>> START Data shown

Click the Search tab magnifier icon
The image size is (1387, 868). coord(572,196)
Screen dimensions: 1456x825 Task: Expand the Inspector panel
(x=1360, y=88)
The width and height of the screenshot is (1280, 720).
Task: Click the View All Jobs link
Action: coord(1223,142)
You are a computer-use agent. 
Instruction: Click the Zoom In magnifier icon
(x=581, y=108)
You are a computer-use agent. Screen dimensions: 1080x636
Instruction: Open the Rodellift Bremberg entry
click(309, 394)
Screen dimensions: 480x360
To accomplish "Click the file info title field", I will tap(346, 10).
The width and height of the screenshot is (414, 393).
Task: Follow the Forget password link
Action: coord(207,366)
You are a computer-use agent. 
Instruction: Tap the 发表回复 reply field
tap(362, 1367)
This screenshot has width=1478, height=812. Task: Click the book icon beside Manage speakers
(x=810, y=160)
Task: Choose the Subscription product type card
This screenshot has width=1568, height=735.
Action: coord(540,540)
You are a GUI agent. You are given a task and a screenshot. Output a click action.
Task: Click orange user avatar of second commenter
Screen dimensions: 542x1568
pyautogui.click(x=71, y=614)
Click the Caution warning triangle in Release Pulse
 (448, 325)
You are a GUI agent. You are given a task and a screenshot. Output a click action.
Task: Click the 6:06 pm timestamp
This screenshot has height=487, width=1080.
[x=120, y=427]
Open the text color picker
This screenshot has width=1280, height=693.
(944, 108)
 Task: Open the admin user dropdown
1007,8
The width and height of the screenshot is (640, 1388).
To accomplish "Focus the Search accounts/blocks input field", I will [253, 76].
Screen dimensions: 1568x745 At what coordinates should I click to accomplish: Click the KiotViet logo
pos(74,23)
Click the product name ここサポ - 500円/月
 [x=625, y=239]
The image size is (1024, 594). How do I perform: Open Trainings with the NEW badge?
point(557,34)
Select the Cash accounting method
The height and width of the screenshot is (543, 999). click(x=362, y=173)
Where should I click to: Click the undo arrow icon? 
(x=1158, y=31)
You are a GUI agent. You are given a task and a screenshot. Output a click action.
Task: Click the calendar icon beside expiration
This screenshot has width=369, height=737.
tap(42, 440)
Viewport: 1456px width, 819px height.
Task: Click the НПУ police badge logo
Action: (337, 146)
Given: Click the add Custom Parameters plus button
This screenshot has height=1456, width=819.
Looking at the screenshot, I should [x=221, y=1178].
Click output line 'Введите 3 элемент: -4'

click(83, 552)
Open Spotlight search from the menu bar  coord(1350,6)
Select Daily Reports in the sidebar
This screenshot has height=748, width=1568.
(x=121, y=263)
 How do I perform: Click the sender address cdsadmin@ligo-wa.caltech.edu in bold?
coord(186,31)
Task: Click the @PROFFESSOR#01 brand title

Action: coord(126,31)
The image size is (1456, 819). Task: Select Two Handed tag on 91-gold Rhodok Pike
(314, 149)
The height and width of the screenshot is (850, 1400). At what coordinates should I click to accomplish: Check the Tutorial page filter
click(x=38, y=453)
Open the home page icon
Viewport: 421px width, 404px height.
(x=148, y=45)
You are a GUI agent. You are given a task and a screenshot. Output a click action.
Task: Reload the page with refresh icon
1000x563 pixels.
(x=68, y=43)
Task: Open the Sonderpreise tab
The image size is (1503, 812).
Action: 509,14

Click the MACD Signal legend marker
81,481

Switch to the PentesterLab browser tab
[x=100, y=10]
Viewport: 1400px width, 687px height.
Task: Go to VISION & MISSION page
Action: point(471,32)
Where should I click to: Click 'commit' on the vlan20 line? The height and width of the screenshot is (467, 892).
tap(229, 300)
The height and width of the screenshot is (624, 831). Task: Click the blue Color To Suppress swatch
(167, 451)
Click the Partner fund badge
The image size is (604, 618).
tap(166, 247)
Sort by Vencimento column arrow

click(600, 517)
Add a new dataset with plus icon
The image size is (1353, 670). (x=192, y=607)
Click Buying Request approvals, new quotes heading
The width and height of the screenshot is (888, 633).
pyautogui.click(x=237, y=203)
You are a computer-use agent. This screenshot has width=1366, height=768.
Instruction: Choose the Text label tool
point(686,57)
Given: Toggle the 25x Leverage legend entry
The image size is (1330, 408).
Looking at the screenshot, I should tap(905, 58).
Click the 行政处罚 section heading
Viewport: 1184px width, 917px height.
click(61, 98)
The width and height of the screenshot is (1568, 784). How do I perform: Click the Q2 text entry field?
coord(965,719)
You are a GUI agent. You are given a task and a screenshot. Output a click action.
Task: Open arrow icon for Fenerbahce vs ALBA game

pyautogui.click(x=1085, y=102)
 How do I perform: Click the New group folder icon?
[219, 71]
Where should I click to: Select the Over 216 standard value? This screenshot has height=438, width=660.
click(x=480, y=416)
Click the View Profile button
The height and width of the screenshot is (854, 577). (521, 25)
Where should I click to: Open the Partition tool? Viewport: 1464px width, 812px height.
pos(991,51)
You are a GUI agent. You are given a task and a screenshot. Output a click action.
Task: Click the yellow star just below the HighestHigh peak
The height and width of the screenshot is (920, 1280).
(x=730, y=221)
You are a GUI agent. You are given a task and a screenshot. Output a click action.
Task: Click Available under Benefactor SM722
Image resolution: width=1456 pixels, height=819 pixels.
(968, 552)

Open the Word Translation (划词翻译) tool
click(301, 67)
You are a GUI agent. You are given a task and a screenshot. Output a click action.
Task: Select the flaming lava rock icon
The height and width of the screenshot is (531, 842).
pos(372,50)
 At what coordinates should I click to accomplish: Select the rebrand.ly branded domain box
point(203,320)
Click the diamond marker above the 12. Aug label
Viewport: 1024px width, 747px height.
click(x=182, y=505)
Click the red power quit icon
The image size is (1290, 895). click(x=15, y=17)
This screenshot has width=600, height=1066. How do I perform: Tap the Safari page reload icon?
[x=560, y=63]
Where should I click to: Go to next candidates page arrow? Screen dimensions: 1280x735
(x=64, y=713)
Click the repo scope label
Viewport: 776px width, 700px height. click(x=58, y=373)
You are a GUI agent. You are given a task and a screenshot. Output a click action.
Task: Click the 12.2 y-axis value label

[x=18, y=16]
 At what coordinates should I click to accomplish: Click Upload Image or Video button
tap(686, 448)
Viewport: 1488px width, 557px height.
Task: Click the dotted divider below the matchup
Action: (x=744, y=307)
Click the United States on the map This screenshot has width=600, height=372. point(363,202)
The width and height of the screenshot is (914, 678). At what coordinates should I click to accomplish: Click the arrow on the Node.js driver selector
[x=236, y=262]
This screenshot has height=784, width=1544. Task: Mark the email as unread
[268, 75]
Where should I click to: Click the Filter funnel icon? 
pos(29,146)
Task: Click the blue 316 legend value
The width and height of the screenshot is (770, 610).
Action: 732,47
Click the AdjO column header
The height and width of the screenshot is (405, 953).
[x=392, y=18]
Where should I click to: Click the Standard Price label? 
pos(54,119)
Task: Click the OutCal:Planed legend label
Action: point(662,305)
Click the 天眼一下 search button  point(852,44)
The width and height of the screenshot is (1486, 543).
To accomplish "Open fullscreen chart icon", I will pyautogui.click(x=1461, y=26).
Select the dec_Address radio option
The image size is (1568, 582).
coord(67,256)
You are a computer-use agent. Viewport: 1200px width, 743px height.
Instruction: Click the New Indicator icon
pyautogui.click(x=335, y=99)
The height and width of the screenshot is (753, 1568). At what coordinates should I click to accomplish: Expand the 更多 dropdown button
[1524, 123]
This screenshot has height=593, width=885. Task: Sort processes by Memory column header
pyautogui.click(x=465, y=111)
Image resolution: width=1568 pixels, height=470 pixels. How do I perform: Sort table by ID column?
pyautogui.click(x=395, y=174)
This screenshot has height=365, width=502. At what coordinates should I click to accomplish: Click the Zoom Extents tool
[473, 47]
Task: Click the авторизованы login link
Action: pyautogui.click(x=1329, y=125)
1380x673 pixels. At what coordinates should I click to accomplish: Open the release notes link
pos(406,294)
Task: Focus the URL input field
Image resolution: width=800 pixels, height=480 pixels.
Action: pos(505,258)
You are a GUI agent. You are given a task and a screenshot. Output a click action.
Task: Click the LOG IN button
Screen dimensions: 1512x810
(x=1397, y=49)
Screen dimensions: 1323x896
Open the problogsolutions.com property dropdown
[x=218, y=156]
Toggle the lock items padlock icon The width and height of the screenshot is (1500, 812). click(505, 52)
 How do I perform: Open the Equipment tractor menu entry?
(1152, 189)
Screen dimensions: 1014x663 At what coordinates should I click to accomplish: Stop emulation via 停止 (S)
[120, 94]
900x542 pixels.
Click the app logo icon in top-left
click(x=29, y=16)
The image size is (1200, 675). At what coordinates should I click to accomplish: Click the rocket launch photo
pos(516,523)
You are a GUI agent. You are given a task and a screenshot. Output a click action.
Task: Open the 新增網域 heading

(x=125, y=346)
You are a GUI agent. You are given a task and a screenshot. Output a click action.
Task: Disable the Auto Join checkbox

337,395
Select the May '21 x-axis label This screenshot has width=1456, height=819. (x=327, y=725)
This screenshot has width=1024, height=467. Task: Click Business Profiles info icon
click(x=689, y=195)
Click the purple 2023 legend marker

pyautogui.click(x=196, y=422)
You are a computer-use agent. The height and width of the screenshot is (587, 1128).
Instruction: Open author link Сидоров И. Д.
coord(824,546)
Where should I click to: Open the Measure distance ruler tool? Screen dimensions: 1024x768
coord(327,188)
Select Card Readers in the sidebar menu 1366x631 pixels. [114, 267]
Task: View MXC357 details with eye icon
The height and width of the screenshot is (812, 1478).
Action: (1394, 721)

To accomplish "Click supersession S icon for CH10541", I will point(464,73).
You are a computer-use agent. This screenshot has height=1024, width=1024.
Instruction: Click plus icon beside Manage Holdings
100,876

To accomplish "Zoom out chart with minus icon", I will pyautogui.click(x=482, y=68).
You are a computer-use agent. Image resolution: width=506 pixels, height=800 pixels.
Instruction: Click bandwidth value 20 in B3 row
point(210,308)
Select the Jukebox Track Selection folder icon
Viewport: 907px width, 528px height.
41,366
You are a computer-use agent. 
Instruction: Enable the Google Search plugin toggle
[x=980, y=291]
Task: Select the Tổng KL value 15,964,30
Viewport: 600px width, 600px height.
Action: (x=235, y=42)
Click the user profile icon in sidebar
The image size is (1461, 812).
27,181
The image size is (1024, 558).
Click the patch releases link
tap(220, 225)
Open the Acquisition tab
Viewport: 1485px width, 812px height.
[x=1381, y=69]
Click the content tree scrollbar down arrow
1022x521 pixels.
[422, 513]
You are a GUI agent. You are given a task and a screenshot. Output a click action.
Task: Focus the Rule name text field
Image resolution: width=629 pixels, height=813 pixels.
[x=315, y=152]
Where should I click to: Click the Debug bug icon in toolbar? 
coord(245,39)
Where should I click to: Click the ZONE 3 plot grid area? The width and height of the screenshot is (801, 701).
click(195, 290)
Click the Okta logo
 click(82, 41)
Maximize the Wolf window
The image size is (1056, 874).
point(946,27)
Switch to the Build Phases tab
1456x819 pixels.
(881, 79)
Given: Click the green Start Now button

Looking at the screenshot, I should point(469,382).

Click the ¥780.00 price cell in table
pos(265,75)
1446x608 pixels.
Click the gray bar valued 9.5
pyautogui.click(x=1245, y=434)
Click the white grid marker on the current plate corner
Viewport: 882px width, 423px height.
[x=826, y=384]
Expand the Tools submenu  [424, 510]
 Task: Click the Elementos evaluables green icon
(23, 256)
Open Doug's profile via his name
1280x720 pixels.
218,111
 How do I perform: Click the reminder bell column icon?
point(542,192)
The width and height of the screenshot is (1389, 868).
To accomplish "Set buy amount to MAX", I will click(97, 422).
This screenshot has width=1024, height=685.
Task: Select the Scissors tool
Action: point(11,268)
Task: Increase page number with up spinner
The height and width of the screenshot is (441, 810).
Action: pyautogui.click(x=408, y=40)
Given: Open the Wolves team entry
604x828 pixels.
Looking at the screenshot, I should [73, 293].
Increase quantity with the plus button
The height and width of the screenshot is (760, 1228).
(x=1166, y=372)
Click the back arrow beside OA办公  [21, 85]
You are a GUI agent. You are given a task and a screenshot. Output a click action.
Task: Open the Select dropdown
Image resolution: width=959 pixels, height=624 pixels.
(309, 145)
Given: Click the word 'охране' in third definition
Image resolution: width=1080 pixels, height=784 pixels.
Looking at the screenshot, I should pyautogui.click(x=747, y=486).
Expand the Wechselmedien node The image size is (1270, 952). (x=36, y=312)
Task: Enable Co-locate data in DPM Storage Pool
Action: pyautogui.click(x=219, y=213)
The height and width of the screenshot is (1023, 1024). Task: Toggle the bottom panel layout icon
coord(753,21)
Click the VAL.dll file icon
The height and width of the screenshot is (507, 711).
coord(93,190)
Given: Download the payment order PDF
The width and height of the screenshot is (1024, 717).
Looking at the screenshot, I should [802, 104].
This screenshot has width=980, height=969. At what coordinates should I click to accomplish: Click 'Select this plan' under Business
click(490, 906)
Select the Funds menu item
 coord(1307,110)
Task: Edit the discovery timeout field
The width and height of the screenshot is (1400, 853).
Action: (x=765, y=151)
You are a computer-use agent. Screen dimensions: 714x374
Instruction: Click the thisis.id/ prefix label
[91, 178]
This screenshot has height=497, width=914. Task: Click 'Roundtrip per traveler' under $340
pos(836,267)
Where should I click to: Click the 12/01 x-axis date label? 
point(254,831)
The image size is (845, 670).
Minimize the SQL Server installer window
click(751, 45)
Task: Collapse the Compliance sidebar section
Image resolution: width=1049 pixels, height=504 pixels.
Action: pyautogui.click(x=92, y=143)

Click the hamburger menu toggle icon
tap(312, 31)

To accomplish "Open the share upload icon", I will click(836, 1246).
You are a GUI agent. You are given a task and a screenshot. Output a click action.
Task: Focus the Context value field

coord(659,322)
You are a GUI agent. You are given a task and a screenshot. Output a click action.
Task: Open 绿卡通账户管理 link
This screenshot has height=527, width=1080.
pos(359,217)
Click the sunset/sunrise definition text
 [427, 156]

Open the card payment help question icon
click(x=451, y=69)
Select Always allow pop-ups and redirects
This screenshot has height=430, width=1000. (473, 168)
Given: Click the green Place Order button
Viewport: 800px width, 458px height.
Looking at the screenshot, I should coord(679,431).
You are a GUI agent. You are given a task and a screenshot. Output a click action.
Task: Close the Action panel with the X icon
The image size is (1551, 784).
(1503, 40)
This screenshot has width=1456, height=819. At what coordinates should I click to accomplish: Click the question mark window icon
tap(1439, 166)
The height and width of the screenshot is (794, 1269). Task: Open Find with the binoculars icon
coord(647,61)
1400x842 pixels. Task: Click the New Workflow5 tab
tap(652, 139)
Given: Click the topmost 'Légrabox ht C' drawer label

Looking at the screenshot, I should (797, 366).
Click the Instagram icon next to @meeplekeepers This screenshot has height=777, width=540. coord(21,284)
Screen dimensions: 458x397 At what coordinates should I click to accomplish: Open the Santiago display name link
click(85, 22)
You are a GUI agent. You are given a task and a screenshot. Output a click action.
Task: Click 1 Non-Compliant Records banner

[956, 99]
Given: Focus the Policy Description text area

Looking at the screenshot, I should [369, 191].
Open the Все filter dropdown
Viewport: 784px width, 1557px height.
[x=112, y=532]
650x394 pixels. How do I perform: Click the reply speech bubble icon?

>> END Data shown

Goal:
Set out the entries from the line with "Task: Edit the discovery timeout field" to the line with "click(x=451, y=69)" as a Markdown table with the columns Row and Line. Number each row, and leave out blank lines.

Full output:
| Row | Line |
|---|---|
| 1 | Task: Edit the discovery timeout field |
| 2 | The width and height of the screenshot is (1400, 853). |
| 3 | Action: (x=765, y=151) |
| 4 | You are a computer-use agent. Screen dimensions: 714x374 |
| 5 | Instruction: Click the thisis.id/ prefix label |
| 6 | [91, 178] |
| 7 | This screenshot has height=497, width=914. Task: Click 'Roundtrip per traveler' under $340 |
| 8 | pos(836,267) |
| 9 | Where should I click to: Click the 12/01 x-axis date label?  |
| 10 | point(254,831) |
| 11 | The image size is (845, 670). |
| 12 | Minimize the SQL Server installer window |
| 13 | click(751, 45) |
| 14 | Task: Collapse the Compliance sidebar section |
| 15 | Image resolution: width=1049 pixels, height=504 pixels. |
| 16 | Action: pyautogui.click(x=92, y=143) |
| 17 | Click the hamburger menu toggle icon |
| 18 | tap(312, 31) |
| 19 | To accomplish "Open the share upload icon", I will click(836, 1246). |
| 20 | You are a GUI agent. You are given a task and a screenshot. Output a click action. |
| 21 | Task: Focus the Context value field |
| 22 | coord(659,322) |
| 23 | You are a GUI agent. You are given a task and a screenshot. Output a click action. |
| 24 | Task: Open 绿卡通账户管理 link |
| 25 | This screenshot has height=527, width=1080. |
| 26 | pos(359,217) |
| 27 | Click the sunset/sunrise definition text |
| 28 |  [427, 156] |
| 29 | Open the card payment help question icon |
| 30 | click(x=451, y=69) |